Keep every line in which "обработки" occurs and drop the rest of the data.

=== Begin Enclosure ===

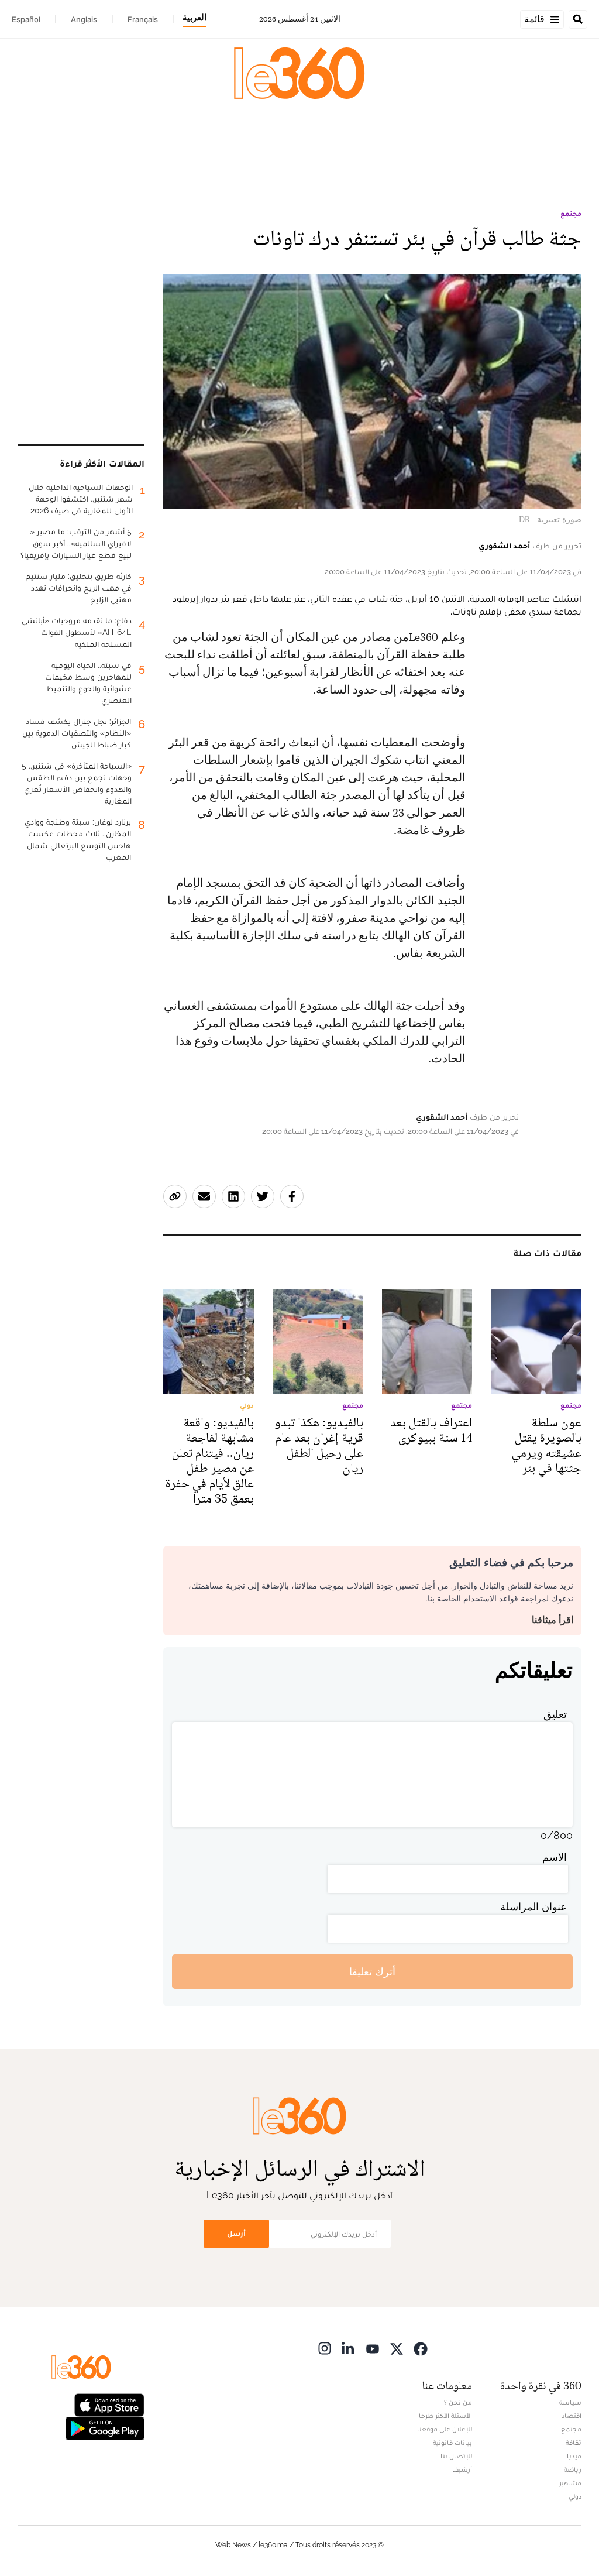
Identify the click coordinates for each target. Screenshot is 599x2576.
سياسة (570, 2402)
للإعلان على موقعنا (444, 2429)
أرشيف (462, 2469)
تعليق (555, 1714)
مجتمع (570, 214)
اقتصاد (571, 2416)
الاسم (554, 1857)
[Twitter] (397, 2348)
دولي (575, 2496)
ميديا (574, 2456)
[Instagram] (325, 2348)
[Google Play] (104, 2428)
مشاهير (570, 2483)
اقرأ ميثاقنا (552, 1619)
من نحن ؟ (458, 2402)
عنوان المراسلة (533, 1907)
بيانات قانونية (452, 2442)
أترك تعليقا (372, 1972)
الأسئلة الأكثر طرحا (445, 2416)
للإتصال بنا (456, 2456)
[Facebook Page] (421, 2348)
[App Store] (109, 2404)
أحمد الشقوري (504, 545)
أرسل (236, 2233)
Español (26, 19)
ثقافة (573, 2442)
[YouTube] (373, 2348)
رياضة (572, 2469)
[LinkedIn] (349, 2348)
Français (143, 19)
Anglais (84, 19)
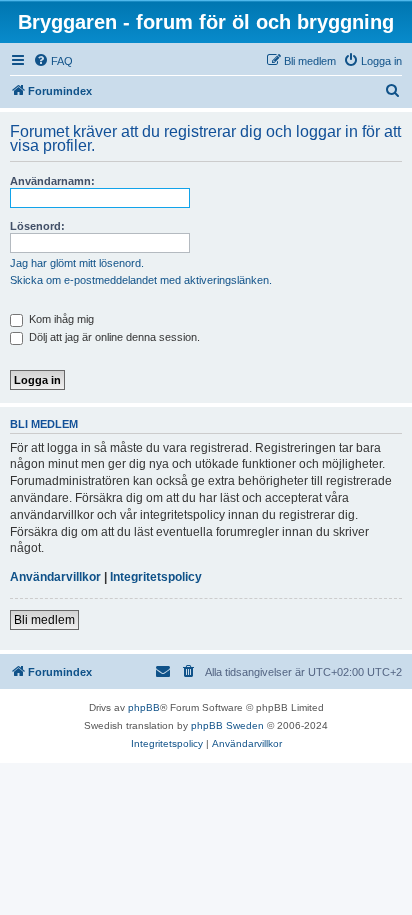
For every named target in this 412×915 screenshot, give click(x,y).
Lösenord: (37, 226)
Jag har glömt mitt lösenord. (77, 263)
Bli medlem (44, 620)
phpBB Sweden (227, 725)
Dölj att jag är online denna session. (113, 337)
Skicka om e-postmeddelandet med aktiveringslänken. (141, 280)
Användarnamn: (52, 181)
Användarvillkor (55, 577)
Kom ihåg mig (60, 319)
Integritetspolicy (156, 577)
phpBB (144, 707)
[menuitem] (53, 61)
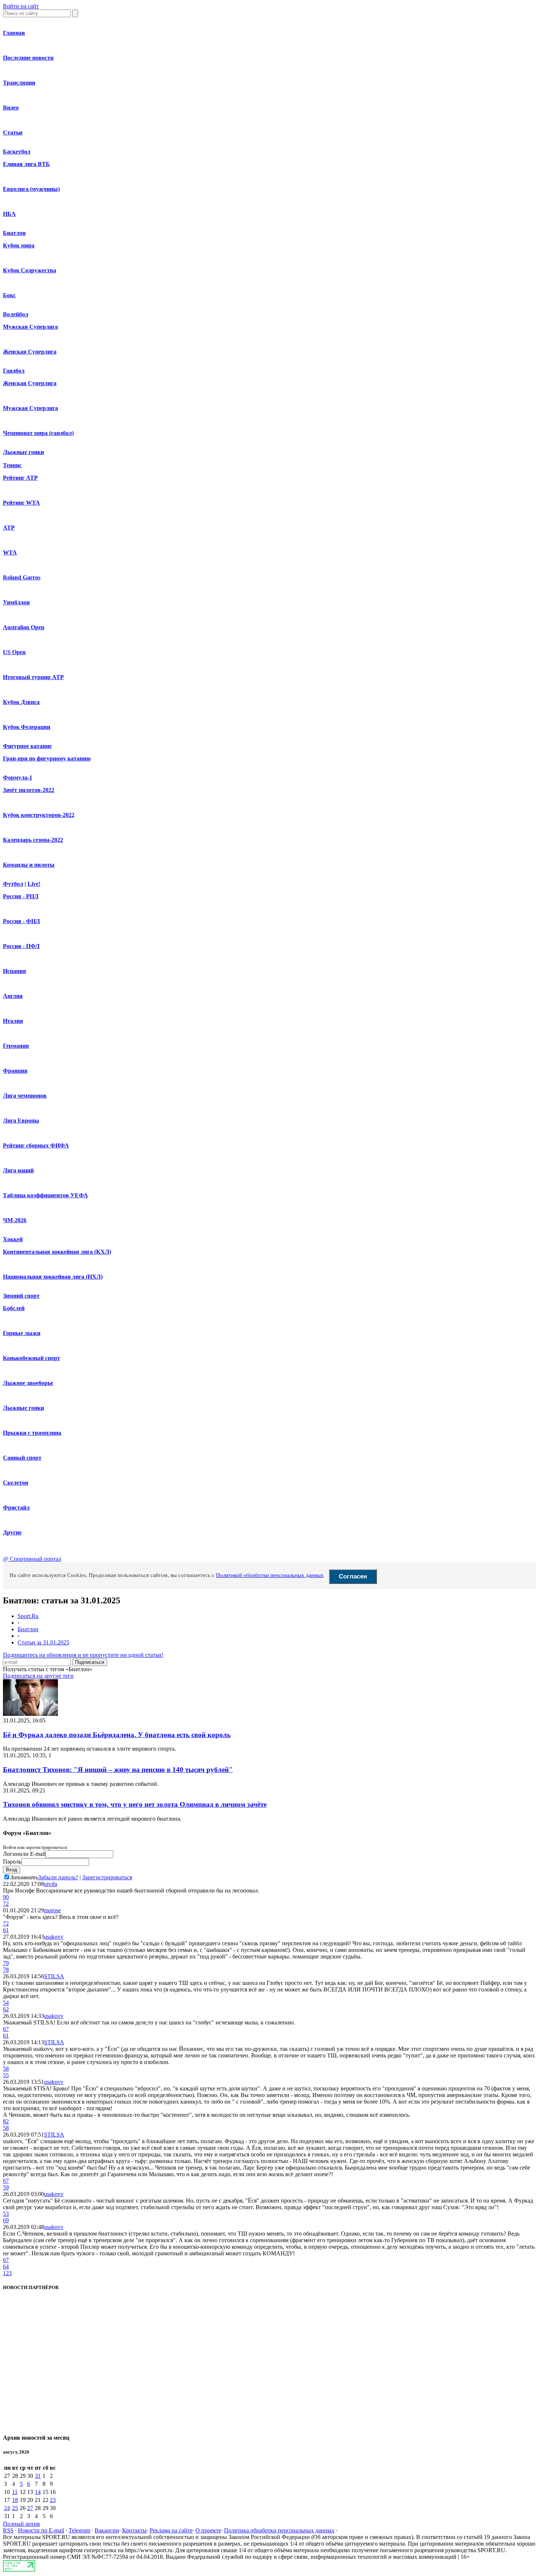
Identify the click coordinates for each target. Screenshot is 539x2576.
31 (38, 2476)
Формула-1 (17, 777)
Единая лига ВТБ (26, 164)
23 (53, 2500)
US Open (14, 652)
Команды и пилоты (29, 865)
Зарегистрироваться (107, 1877)
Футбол (13, 884)
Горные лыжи (21, 1333)
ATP (9, 527)
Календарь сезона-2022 (33, 840)
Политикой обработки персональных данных (270, 1575)
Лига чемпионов (25, 1095)
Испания (14, 971)
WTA (10, 552)
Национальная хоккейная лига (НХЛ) (53, 1277)
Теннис (12, 465)
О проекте (208, 2530)
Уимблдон (16, 602)
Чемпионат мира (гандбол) (38, 433)
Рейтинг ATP (20, 478)
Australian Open (23, 627)
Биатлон (14, 233)
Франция (15, 1071)
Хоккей (13, 1239)
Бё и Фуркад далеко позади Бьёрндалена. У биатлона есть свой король (117, 1735)
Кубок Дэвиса (21, 702)
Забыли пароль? (58, 1877)
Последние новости (28, 58)
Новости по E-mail (41, 2530)
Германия (16, 1046)
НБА (9, 214)
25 (15, 2508)
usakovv (53, 1937)
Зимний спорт (21, 1296)
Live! (33, 884)
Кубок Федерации (26, 727)
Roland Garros (21, 577)
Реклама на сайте (171, 2530)
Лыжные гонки (23, 452)
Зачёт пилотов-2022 (28, 790)
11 (15, 2492)
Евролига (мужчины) (31, 189)
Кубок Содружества (29, 270)
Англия (13, 996)
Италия (13, 1021)
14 (38, 2492)
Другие (12, 1532)
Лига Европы (21, 1120)
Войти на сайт (21, 6)
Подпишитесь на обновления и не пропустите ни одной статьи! (83, 1655)
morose (52, 1910)
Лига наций (18, 1170)
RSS (8, 2530)
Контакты (134, 2530)
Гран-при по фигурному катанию (47, 758)
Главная (14, 33)
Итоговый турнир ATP (33, 677)
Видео (11, 107)
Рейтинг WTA (21, 503)
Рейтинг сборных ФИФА (36, 1145)
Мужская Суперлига (30, 327)
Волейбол (15, 314)
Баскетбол (16, 151)
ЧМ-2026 (14, 1220)
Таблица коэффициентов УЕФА (45, 1195)
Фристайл (16, 1507)
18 (15, 2500)
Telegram (79, 2530)
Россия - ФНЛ (21, 921)
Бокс (9, 295)
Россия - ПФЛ (21, 946)
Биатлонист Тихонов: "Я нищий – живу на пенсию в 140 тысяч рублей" (118, 1769)
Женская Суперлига (29, 352)
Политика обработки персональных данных (279, 2530)
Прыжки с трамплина (32, 1433)
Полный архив (21, 2524)
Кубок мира (18, 245)
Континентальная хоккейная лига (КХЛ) (57, 1252)
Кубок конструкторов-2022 (38, 815)
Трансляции (19, 83)
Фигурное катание (27, 746)
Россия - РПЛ (20, 896)
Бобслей (14, 1308)
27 (30, 2508)
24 (7, 2508)
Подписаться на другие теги (38, 1676)
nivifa (50, 1884)
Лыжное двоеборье (28, 1383)
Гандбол (14, 371)
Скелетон (15, 1482)
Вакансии (107, 2530)
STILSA (54, 1976)
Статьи (12, 132)
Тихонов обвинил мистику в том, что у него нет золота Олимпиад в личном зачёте (135, 1804)
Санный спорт (22, 1458)
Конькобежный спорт (31, 1358)
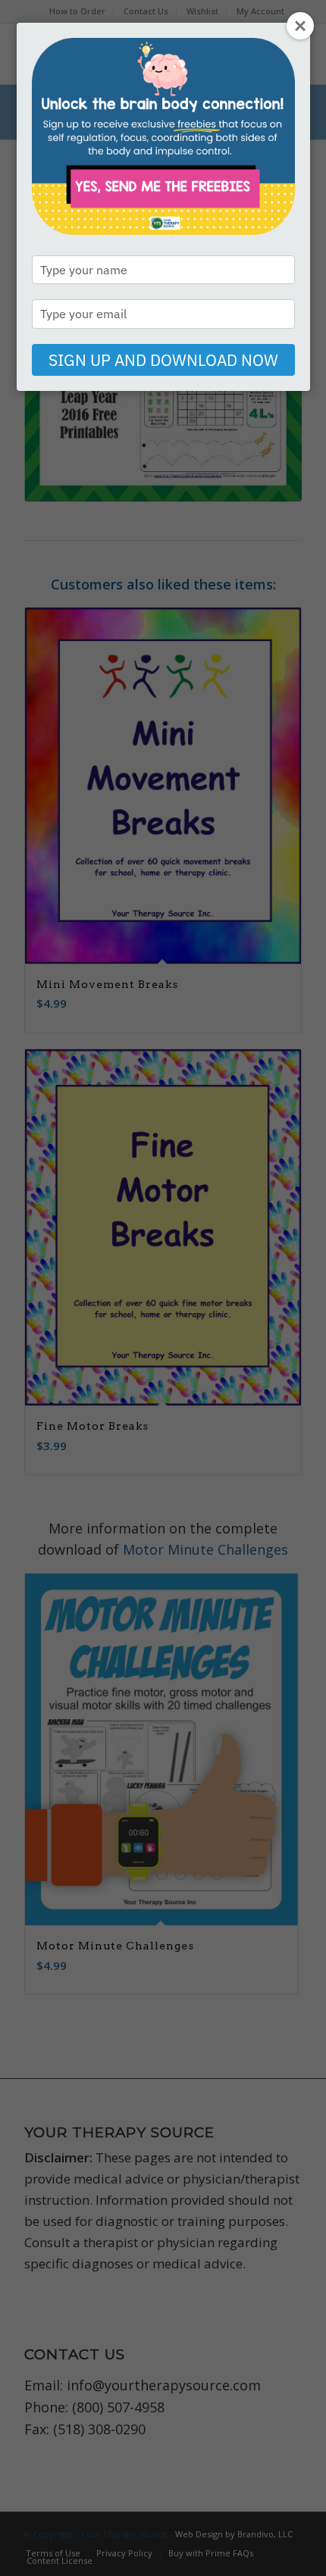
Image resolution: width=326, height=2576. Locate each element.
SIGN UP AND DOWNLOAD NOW (163, 359)
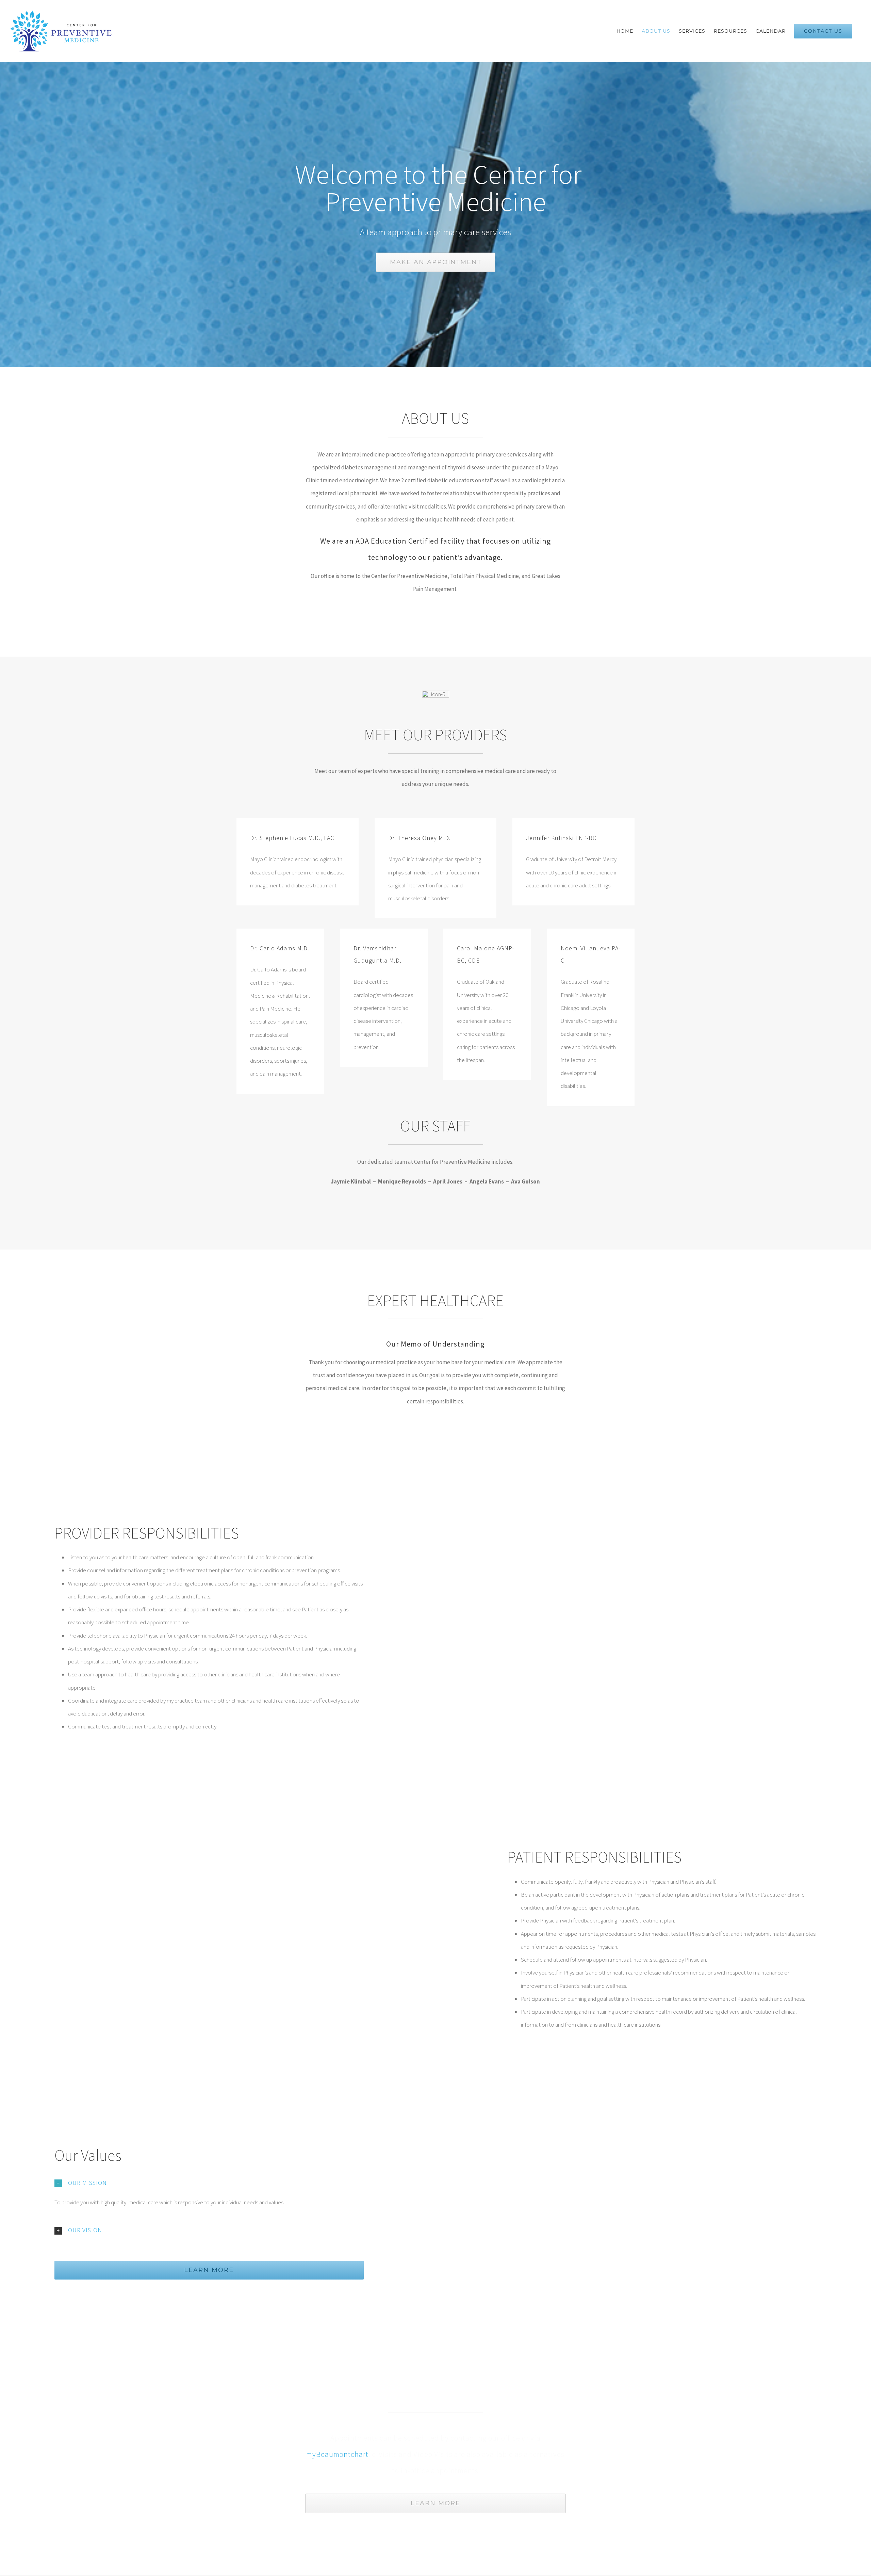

=== End Enclosure ===

• _TASK RESPONSE_:
Политикой обработки персональных данных (270, 1575)
Политика обработки персональных данных (279, 2530)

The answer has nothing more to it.